Sans passer par le dos de la cuillère, plusieurs de ces vendeurs ont accusé l’insécurité grandissante caractérisée par les massacres des civils. Pour eux, le déguerpissement des cultivateurs dans leurs champs respectifs a limité la circulation de la monnaie dans la région de Beni.
“C’est compliqué !… Depuis que les gens ne partent plus au champs ce dernier temps la vente devient de plus en plus difficile. Je me souviens de beaux vieux temps à cette période on écoulait toutes nos marchandises sans aucun soucis mais aujourd’hui il est difficile pour moi de vendre même un seul pantalon” a indiqué un jeune styliste.

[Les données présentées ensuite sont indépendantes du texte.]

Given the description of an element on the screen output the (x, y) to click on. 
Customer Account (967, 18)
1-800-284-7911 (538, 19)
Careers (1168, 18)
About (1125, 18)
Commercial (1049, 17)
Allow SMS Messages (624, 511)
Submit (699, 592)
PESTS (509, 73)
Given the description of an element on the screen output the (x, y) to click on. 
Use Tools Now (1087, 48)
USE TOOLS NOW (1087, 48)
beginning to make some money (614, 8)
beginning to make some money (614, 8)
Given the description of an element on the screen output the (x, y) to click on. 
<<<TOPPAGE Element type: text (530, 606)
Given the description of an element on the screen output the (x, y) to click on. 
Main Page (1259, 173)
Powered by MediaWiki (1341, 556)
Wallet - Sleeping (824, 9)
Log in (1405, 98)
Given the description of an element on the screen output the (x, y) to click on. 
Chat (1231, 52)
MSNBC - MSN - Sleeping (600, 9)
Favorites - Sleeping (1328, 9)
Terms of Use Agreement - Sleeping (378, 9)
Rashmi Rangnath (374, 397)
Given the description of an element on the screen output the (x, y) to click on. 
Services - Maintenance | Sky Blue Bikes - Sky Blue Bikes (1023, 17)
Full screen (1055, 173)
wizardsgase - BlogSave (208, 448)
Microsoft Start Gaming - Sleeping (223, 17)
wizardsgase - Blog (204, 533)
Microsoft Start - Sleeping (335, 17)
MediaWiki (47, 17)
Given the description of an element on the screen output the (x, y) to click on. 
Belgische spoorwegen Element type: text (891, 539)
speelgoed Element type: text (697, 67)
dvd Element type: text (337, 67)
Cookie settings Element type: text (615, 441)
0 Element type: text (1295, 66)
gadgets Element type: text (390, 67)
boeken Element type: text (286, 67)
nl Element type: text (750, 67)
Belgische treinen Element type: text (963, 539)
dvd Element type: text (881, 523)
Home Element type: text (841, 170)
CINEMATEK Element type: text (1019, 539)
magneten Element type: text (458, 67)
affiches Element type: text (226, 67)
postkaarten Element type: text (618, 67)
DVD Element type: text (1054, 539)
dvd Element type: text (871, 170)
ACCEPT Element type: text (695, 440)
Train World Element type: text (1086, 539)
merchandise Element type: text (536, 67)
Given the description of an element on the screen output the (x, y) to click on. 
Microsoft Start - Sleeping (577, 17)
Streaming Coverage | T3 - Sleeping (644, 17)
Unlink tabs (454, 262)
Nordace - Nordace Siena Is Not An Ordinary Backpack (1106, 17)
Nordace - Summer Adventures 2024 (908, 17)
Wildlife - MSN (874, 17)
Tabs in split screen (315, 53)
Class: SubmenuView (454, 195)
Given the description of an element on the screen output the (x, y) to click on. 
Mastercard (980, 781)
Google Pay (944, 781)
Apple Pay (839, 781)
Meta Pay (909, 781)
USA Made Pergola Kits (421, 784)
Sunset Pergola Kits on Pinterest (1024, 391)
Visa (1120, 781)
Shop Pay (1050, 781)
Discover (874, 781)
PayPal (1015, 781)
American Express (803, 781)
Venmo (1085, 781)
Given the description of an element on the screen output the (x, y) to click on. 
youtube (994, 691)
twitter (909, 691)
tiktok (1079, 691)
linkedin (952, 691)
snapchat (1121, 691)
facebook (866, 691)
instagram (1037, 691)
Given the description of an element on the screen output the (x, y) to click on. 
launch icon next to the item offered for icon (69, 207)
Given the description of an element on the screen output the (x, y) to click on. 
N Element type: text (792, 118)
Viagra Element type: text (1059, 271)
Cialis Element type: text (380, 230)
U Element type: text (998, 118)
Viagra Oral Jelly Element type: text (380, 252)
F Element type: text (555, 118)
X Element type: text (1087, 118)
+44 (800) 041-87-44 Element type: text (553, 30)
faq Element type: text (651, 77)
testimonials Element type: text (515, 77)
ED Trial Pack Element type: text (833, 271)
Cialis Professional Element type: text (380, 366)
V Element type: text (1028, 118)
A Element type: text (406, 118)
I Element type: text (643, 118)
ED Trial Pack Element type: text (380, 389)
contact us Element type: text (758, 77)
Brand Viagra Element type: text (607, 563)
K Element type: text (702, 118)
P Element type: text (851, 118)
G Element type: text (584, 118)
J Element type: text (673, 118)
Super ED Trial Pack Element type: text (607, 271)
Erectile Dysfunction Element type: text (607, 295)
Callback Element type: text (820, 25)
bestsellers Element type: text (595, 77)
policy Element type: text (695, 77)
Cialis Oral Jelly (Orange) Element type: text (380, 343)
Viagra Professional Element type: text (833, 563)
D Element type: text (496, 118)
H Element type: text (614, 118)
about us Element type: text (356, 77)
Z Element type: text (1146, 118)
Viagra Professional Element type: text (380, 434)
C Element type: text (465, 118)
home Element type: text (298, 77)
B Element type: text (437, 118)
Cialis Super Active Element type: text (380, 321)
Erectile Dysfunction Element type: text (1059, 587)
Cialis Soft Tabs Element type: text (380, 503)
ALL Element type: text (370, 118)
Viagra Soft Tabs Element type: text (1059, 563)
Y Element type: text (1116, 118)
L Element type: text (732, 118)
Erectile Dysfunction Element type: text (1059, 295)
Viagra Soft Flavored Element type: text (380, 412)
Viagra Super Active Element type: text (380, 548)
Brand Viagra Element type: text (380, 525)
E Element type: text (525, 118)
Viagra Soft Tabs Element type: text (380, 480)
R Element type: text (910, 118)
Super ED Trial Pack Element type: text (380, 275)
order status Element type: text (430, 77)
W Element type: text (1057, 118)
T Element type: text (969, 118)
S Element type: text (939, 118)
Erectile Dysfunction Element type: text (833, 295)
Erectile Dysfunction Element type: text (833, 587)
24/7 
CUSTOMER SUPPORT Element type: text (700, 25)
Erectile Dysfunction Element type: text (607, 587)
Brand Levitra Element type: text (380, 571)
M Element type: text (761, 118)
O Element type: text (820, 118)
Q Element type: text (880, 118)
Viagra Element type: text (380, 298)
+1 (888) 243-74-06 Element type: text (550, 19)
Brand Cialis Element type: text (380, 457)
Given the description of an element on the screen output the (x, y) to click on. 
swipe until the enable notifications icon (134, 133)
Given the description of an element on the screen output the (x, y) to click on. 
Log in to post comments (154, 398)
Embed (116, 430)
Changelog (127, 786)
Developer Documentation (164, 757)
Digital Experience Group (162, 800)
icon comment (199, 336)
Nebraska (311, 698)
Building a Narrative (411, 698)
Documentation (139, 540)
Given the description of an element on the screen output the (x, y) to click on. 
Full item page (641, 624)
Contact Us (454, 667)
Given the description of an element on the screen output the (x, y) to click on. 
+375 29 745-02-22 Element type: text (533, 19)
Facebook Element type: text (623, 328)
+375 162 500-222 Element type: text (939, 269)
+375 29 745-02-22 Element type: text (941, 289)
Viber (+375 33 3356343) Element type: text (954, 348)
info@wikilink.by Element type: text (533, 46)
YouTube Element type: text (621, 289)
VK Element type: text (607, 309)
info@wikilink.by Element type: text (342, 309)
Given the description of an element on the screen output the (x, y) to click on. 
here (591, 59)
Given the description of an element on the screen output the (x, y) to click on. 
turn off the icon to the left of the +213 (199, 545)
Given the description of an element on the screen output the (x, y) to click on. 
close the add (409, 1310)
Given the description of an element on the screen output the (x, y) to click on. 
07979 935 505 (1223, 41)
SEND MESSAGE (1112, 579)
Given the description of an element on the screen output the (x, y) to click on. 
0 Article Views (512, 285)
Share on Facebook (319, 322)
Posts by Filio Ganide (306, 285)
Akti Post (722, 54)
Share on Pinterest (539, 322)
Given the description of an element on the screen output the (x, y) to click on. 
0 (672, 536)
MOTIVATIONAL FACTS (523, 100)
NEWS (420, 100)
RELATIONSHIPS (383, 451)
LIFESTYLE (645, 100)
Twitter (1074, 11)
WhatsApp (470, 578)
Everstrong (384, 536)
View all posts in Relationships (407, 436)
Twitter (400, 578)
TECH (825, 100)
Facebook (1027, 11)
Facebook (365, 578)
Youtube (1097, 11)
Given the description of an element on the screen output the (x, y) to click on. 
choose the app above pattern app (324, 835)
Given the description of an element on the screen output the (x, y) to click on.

De l’autre côté, les clients se plaignent de la hausse des produits sur le marché et dénoncent la mauvaise volonté des marchands qui profitent de la situation lors de pénurie de certains articles.
“Le massacre est partout…Aujourd’hui tous les produits ont doublé de prix alors que nous ne travaillons pas…la grande source financière pour nous reste les champs mais hélas !! Aussi les commerçants profitent de la rareté d’un produit pour galoper le prix” a lancé un client dans la foulée au marché central d’oicha.
Signalons que depuis le début des massacres dans la région de Beni, tous les secteurs de la vie semblent se compliquer d’avantage.